1;暑中コンクリートの温度上昇幅を推定~GNN

「夏期のコンクリート温度は、荷卸し時に40度を超えるケースがある」――。元気な生コンネットワーク(GNN)が先月、博多で開かれた日本建築学会大会で報告した。コンクリート温度は、生コンJIS(A5308)に規制はないものの、土木学会のコンクリート示方書や日本建築学会の鉄筋コンクリート工事標準仕様書(JASS5)で「35度以下を標準とする」と規定されている。コンクリートの高強度化に伴う富配合化や気温の上昇など、暑中期のコンクリートを取り巻く環境が厳しさを増す中で、外気温や日射量からコンクリート温度を算出する方法を検討する。

GNNでは昨年7月から3か月間、暑中期におけるコンクリート温度の抑制対策として、各メーカーが販売する商材の温度上昇抑制効果を検証した。この一環でGNNマシナリージャパンが展開するIBBプローブで、ドラム内のコンクリート温度を測定し、300万件を超えるデータを収集。この中にコンクリート温度が40度を超えたケースもあった。GNN暑中コンソーシアムの山路克昌リーダーは「IBBプローブはドラム内の経時変化を測定する装置であり、現場到着時点の正確な温度を保証するものではないが、実測値とは相関関係がある。これによると工場で生コンを積み込んだ段階でコンクリート温度が34度に達し、現場到着時に35度以下を確保するのは困難なケースもあった」という。

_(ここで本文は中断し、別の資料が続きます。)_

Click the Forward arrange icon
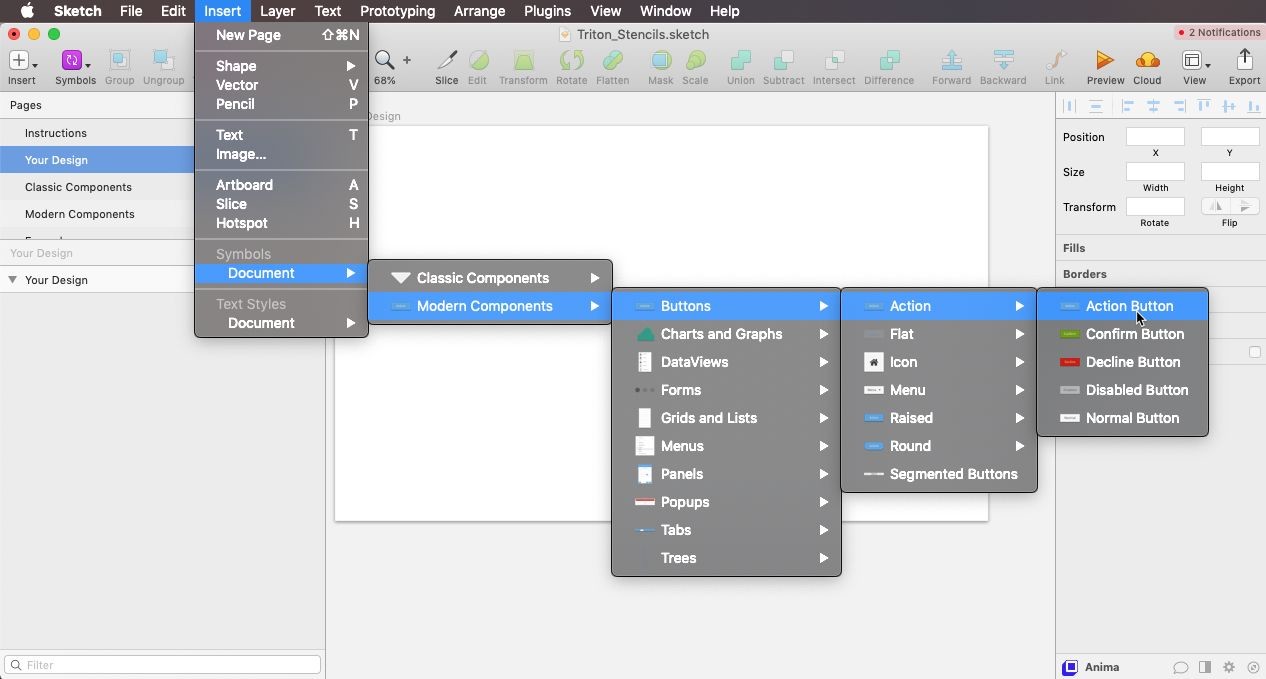The height and width of the screenshot is (679, 1266). (951, 62)
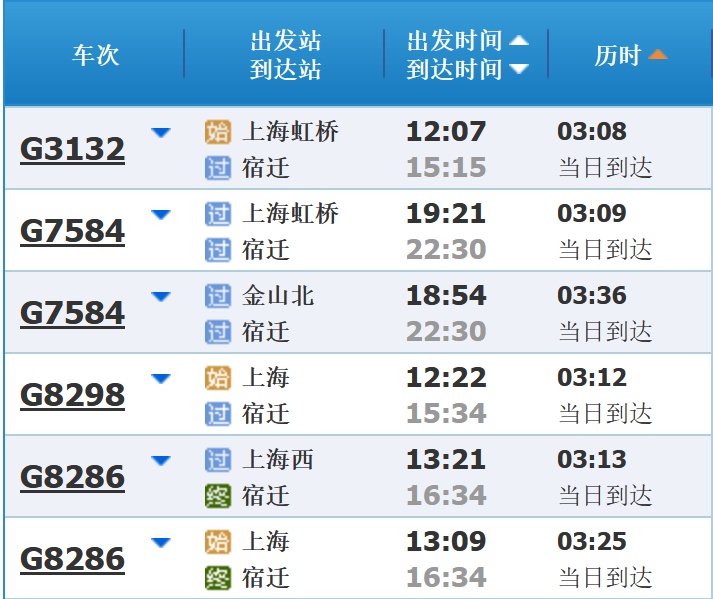The width and height of the screenshot is (713, 599).
Task: Click the 过 icon beside 上海西
Action: coord(217,459)
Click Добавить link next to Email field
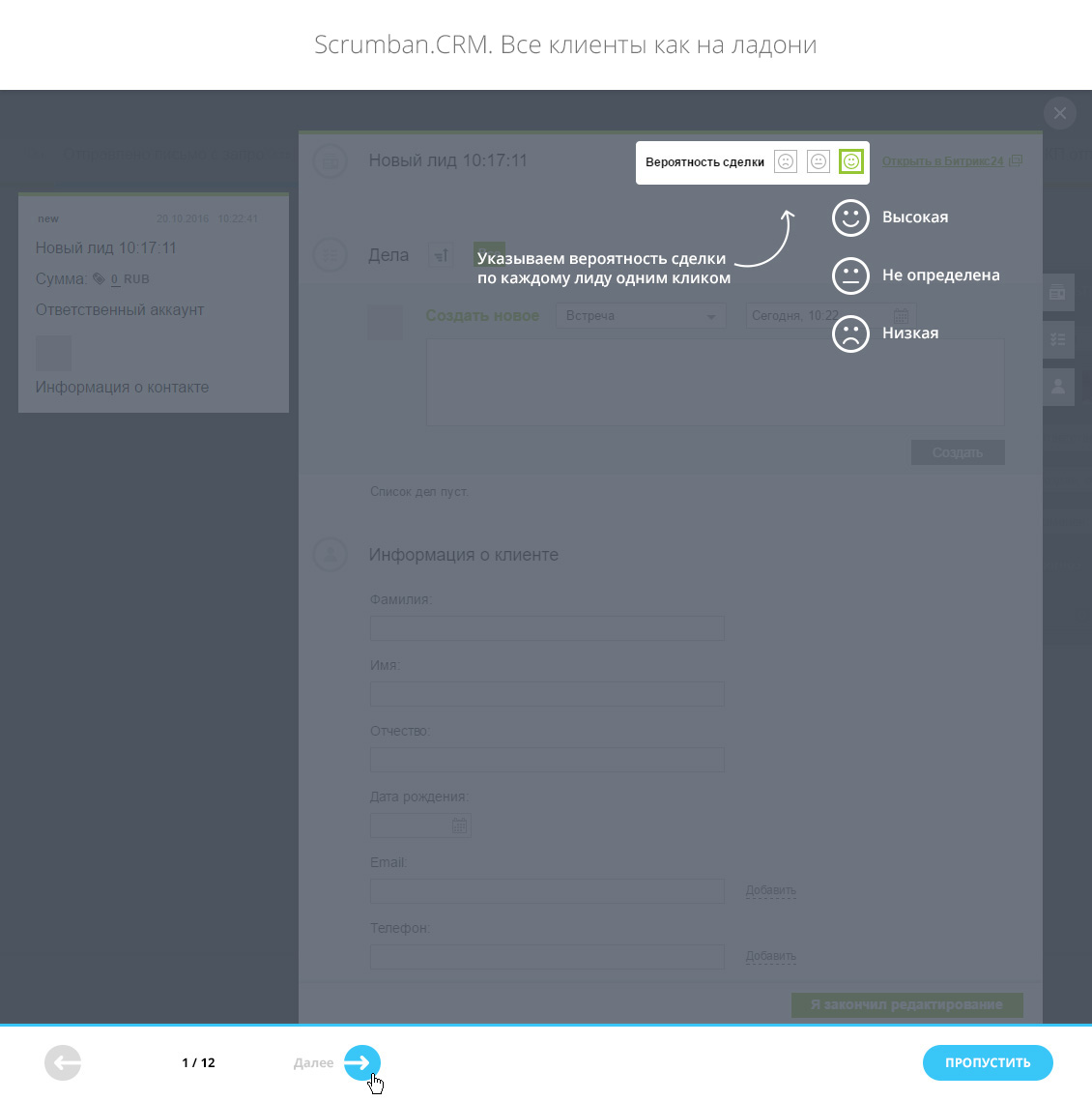Screen dimensions: 1092x1101 tap(770, 890)
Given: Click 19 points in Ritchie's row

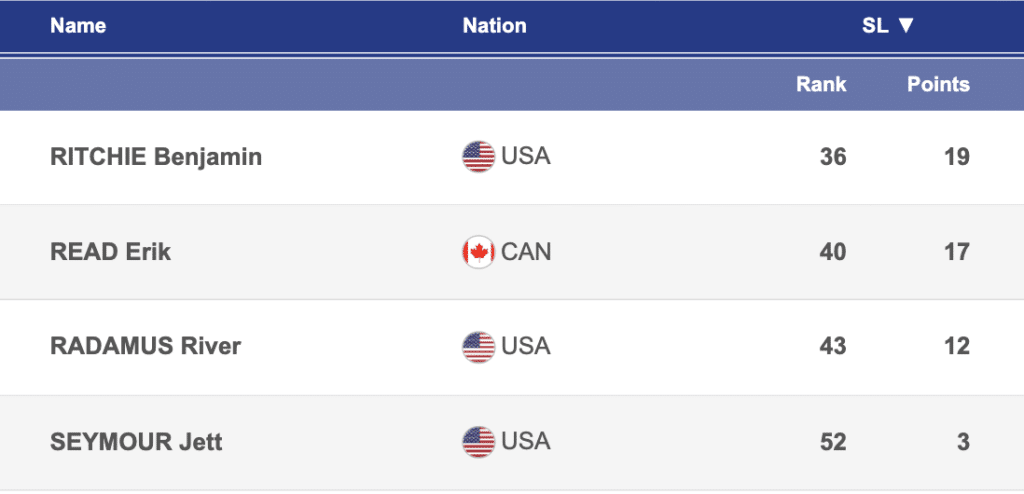Looking at the screenshot, I should (956, 157).
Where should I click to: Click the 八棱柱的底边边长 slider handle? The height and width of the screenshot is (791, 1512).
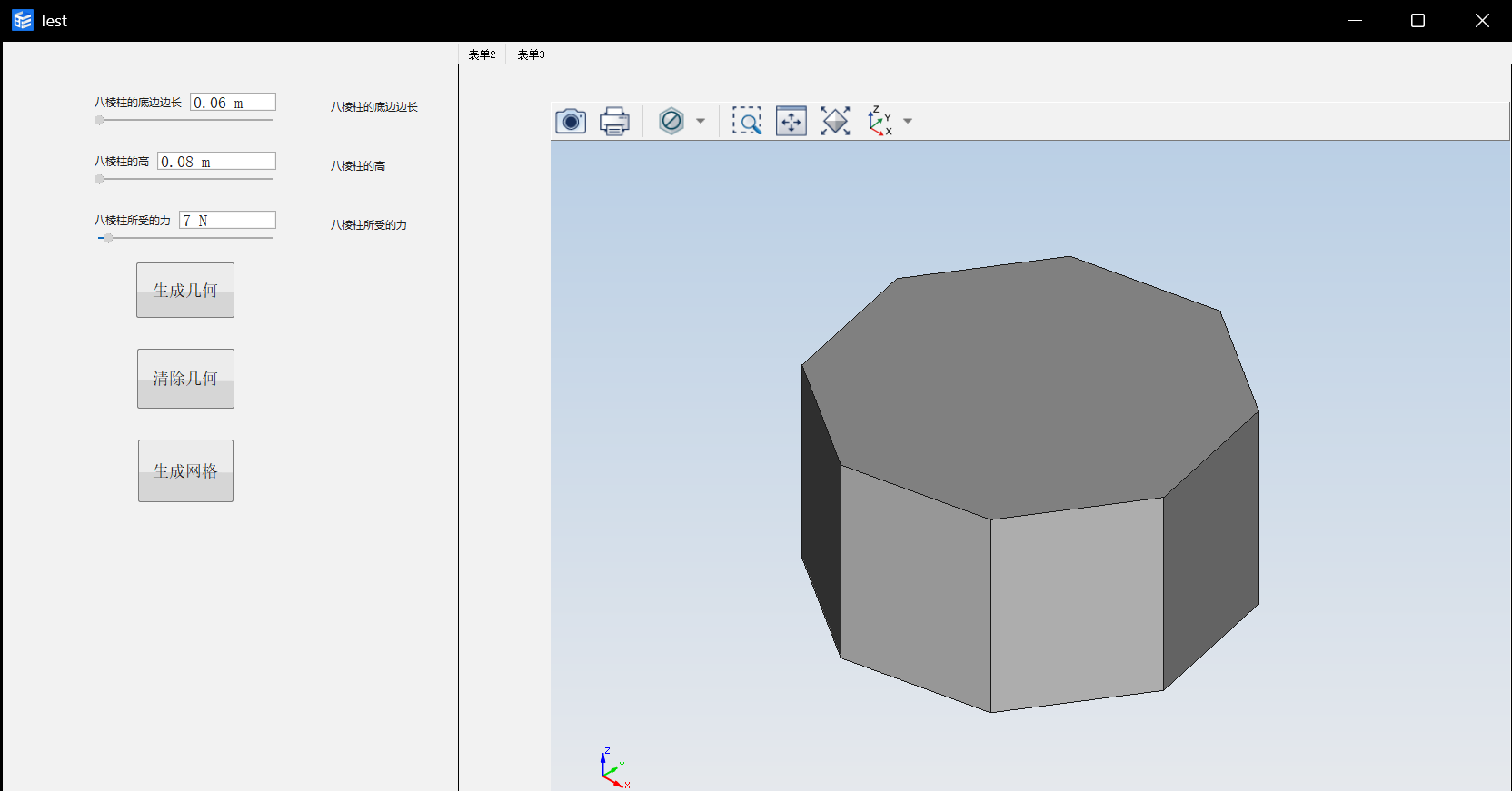pyautogui.click(x=99, y=120)
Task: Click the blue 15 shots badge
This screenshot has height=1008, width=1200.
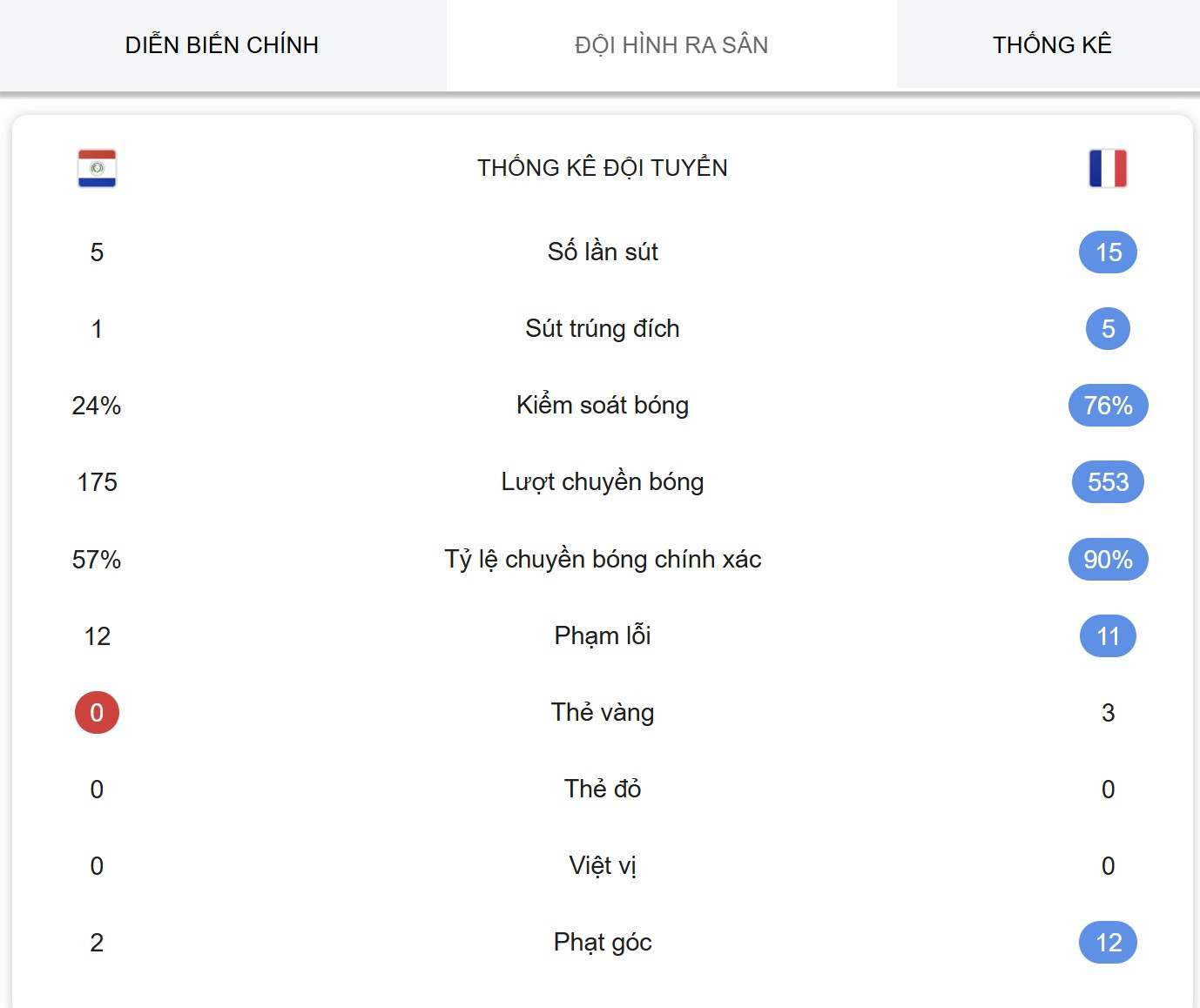Action: point(1108,252)
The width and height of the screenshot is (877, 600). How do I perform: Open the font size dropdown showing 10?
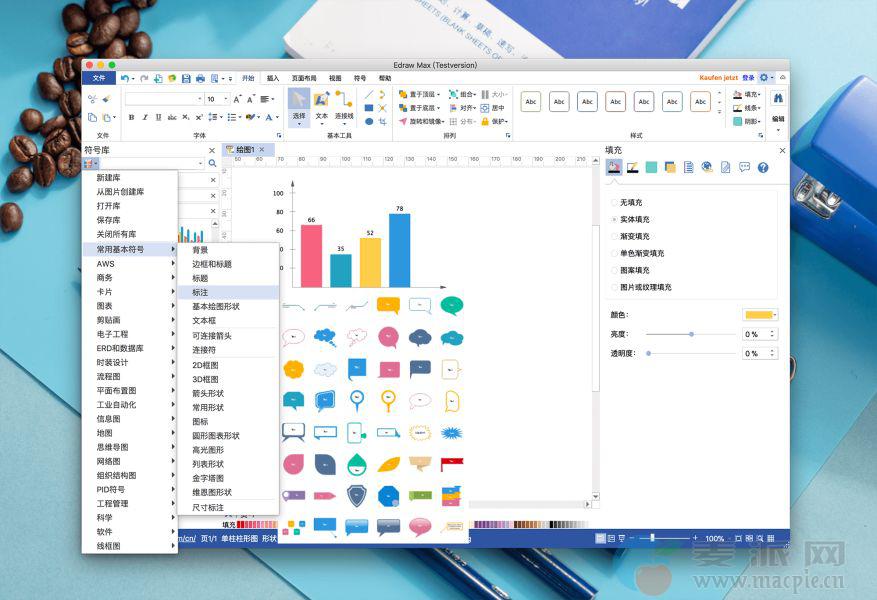coord(225,99)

共通試験の方法について助言した竹中工務店の岩清水隆氏が学会で論文の公表を勧めた。岩清水氏は「これまではコンクリート温度が35度を超えると、生コン工場に持ち帰るだけだった。35度を超えるデータの報告は少なく、そういったコンクリートはほとんどないという認識もある」と指摘する。

300万件を分析

実験で外気温だけでなく日射量も測定した。その結果、コンクリート温度は外気温より日射量に左右されやすいことが分かった。GNNでは収集したデータを分析し、コンクリート温度の上昇幅を推定する方法を検討する考えだ。